**Task directions:** Determine how many lines in the records hold "Polityka", and give that number with nothing added.

★ ★ ★

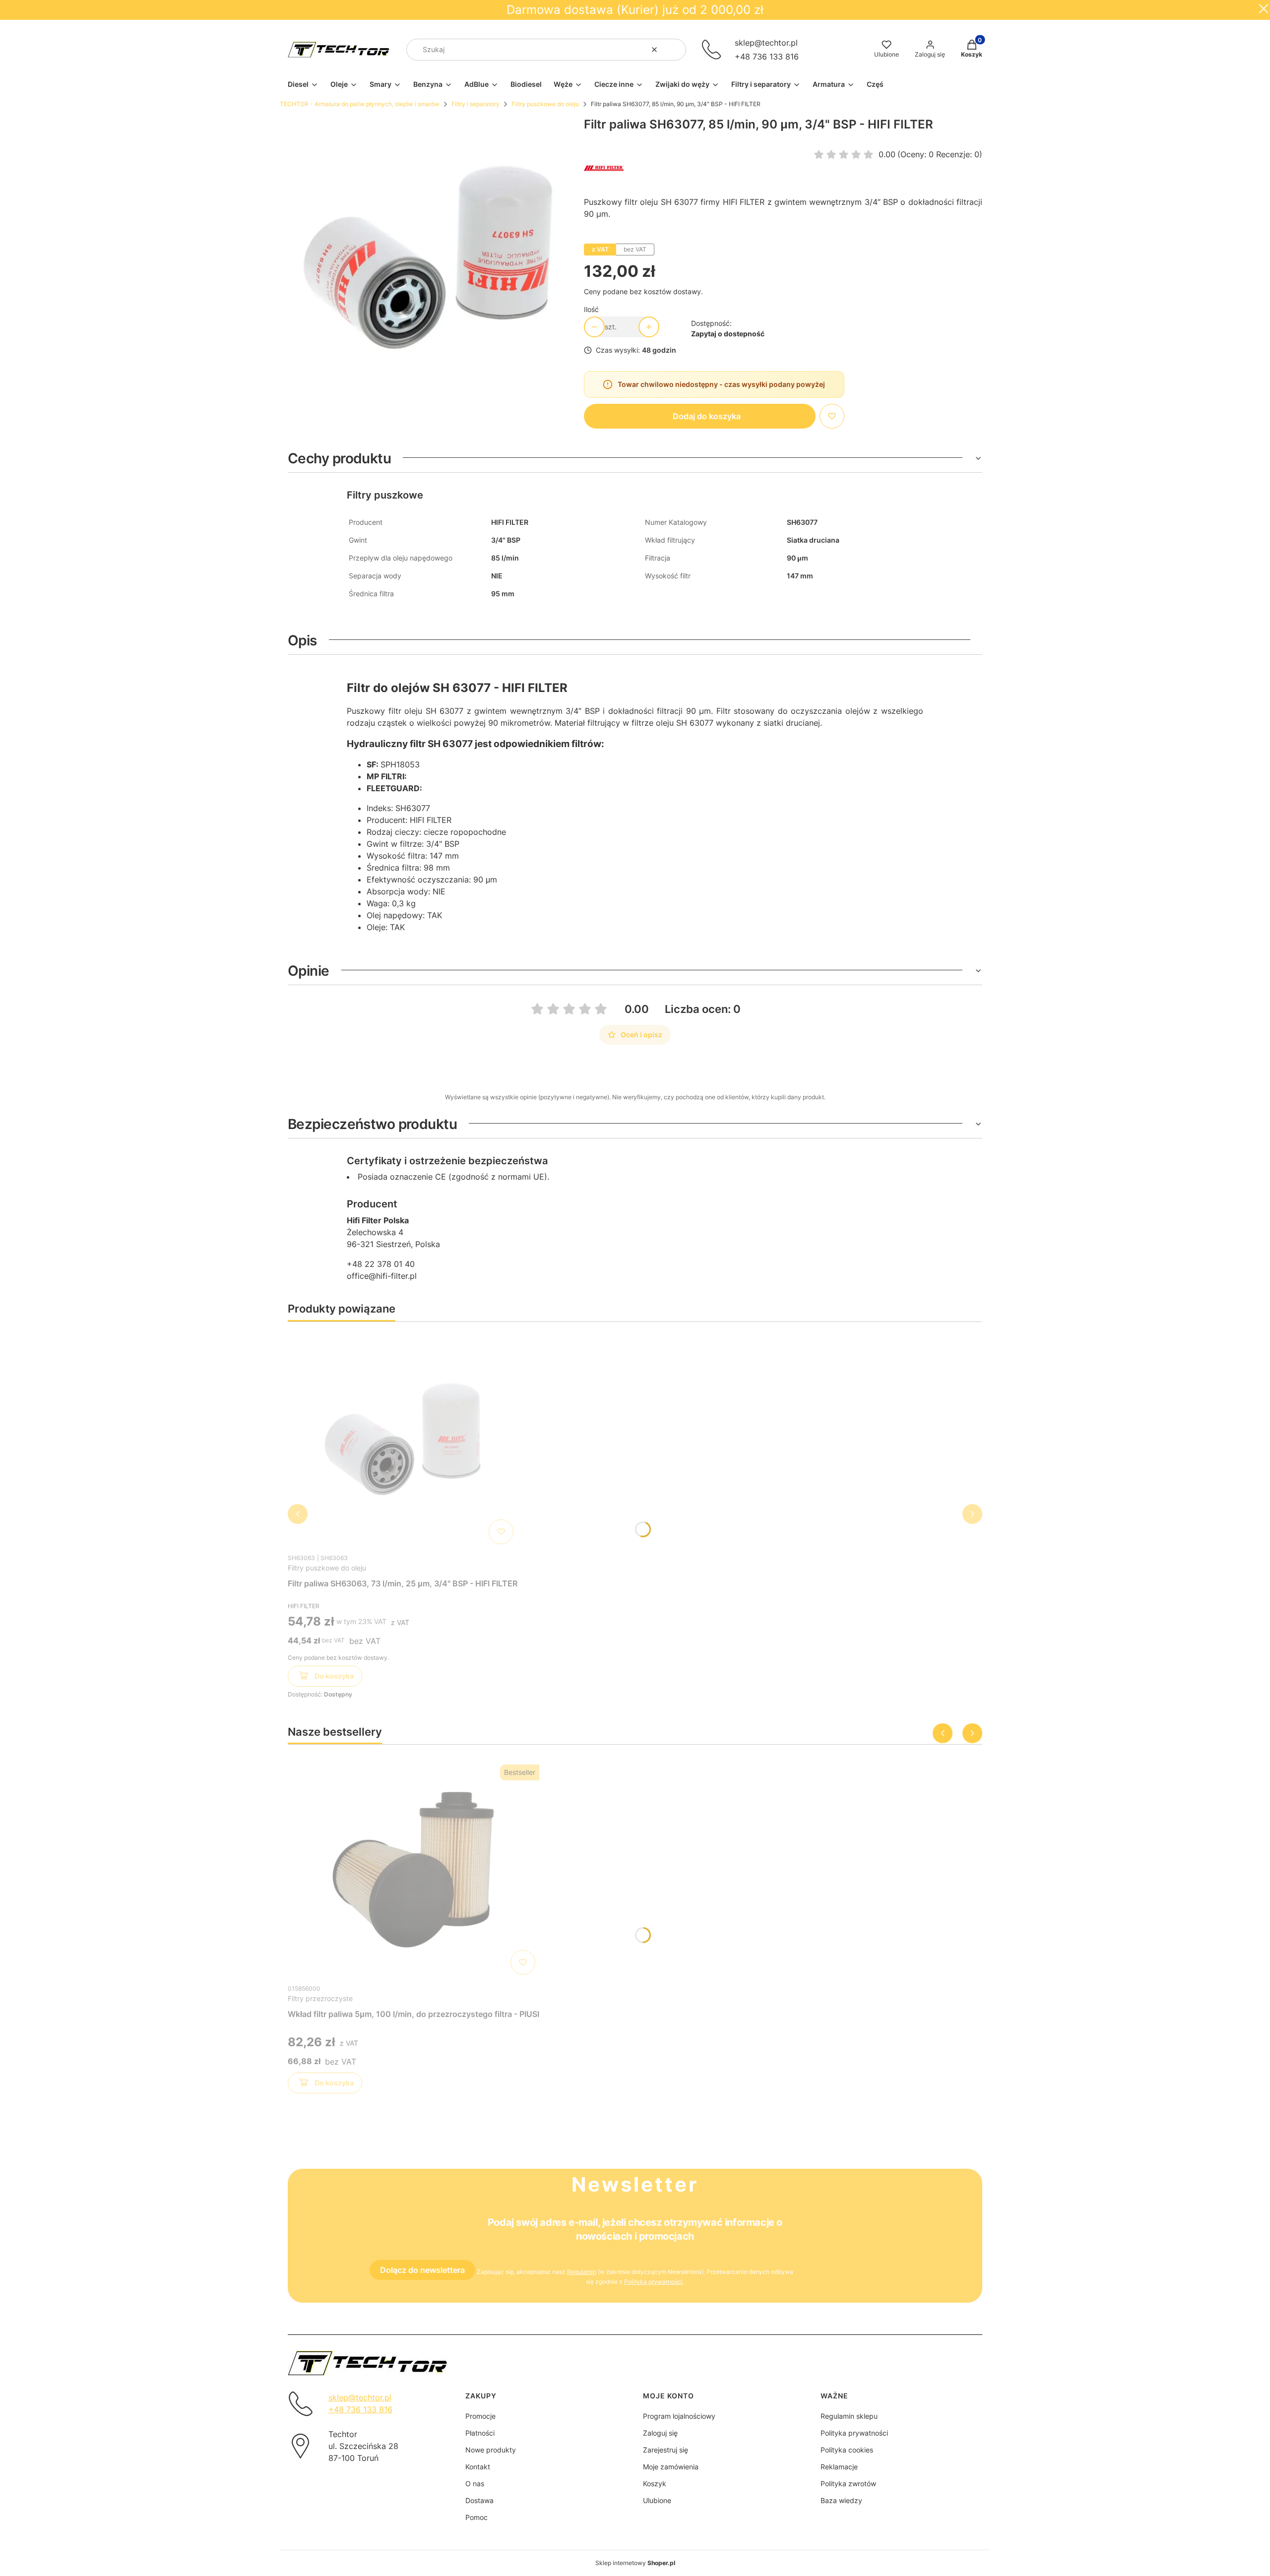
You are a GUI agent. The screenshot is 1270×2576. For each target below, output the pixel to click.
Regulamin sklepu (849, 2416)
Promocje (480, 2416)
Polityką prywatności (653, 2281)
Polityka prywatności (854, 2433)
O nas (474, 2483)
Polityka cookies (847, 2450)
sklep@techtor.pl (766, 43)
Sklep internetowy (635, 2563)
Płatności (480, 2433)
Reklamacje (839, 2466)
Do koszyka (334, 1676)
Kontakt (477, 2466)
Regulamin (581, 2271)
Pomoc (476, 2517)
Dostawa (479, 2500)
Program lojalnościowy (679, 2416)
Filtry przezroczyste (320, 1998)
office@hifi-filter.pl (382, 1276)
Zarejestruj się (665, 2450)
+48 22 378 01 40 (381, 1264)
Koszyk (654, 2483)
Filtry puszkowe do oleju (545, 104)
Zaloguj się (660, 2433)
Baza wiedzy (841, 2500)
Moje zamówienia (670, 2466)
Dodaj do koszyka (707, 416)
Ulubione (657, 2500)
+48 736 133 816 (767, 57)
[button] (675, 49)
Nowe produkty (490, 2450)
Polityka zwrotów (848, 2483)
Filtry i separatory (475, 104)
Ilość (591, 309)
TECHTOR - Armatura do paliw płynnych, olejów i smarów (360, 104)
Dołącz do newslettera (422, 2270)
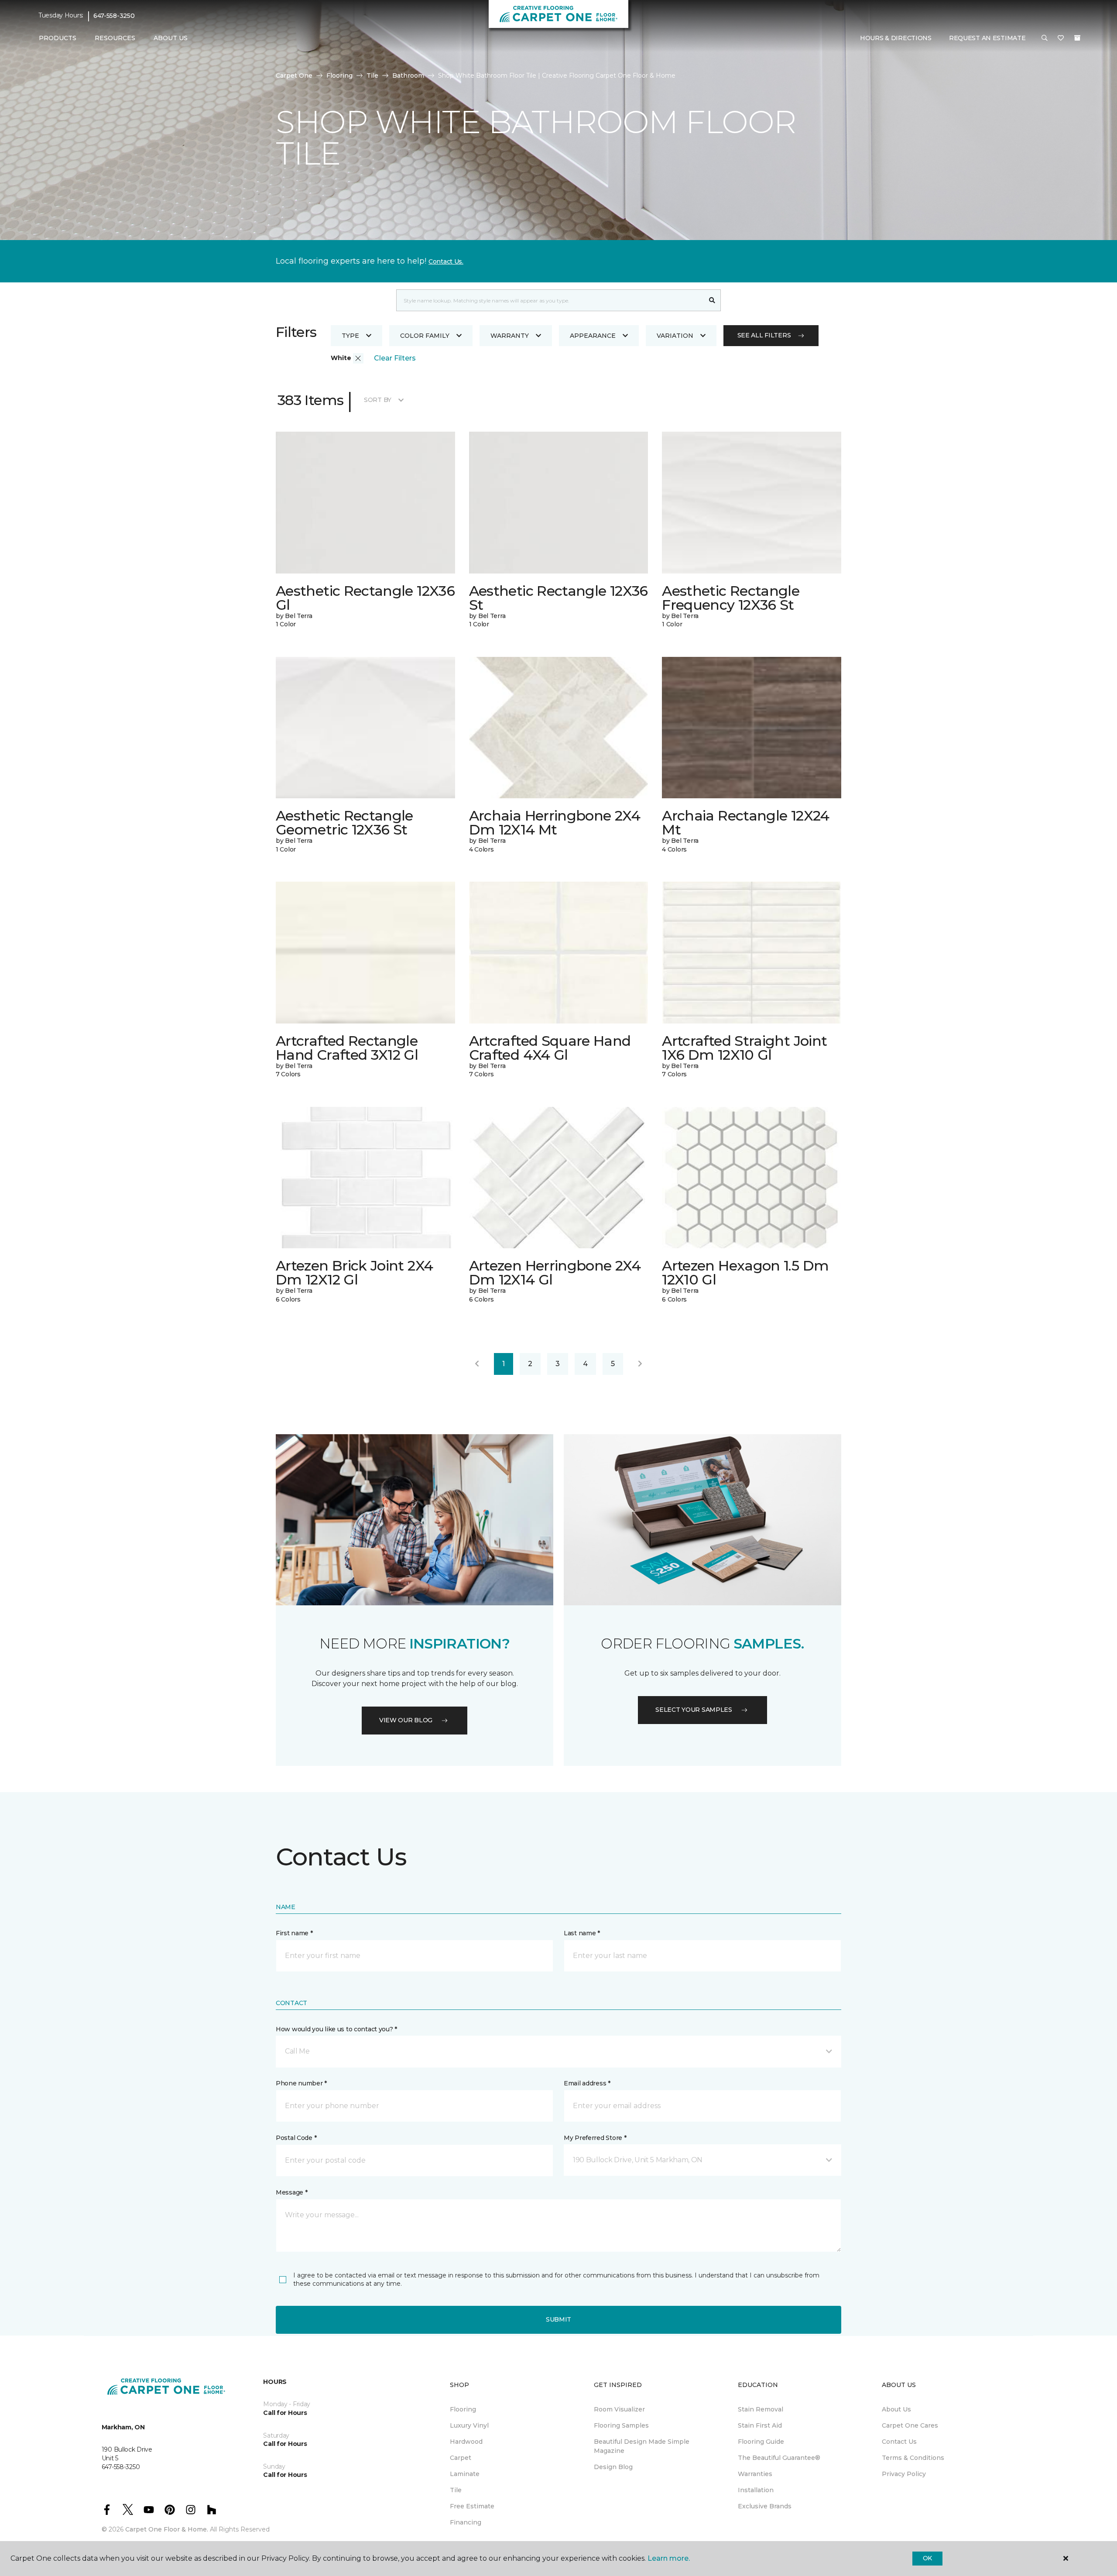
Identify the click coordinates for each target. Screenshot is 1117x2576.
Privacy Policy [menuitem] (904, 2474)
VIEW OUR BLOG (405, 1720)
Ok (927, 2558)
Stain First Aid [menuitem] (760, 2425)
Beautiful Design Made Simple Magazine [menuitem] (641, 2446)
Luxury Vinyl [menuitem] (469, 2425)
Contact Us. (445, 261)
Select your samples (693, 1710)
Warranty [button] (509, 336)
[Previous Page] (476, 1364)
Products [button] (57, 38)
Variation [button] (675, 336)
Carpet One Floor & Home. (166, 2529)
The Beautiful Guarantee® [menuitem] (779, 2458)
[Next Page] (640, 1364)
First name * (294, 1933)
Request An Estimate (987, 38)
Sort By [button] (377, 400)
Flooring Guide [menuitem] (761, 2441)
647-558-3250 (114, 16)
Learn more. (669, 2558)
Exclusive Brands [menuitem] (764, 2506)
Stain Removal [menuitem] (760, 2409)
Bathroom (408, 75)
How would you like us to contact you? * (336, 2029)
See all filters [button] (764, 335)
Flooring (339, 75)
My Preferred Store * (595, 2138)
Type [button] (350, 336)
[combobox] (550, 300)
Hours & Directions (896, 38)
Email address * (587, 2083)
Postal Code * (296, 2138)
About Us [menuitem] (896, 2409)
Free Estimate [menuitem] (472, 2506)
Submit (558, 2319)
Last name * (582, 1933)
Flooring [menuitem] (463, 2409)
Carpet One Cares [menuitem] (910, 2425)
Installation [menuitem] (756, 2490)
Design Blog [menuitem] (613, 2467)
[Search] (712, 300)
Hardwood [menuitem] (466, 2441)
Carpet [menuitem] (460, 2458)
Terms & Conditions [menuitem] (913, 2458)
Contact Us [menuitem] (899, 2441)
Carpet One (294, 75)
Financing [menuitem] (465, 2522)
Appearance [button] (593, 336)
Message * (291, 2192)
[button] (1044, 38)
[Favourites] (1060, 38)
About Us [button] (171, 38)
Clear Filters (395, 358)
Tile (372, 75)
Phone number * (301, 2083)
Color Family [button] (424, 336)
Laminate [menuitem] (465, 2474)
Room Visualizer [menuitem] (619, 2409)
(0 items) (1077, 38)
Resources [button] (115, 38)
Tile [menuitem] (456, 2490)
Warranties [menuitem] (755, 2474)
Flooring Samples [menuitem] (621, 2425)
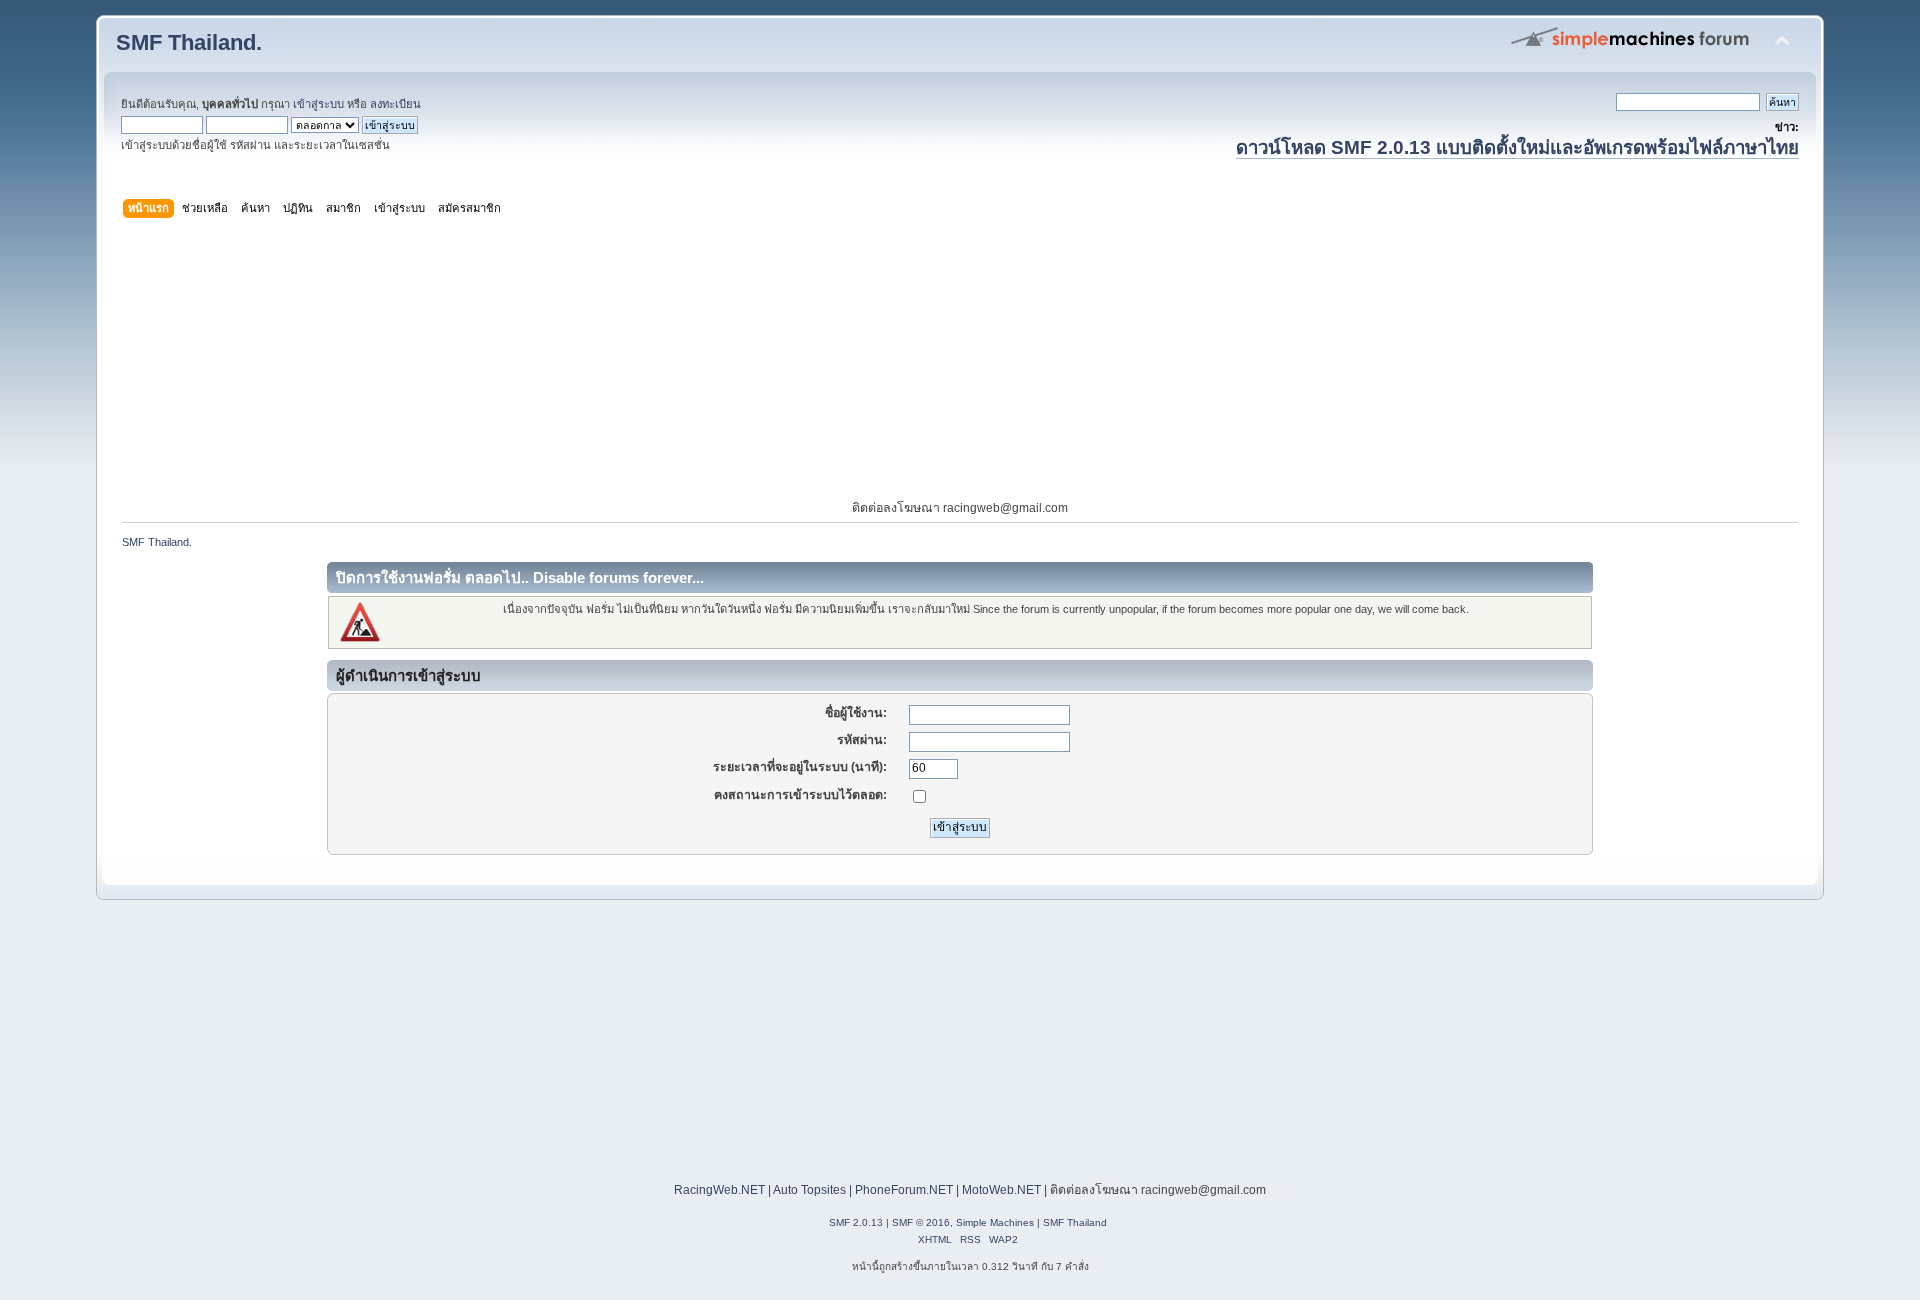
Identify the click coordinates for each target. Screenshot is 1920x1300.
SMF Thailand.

★ ★ ★

**Expected output:** 3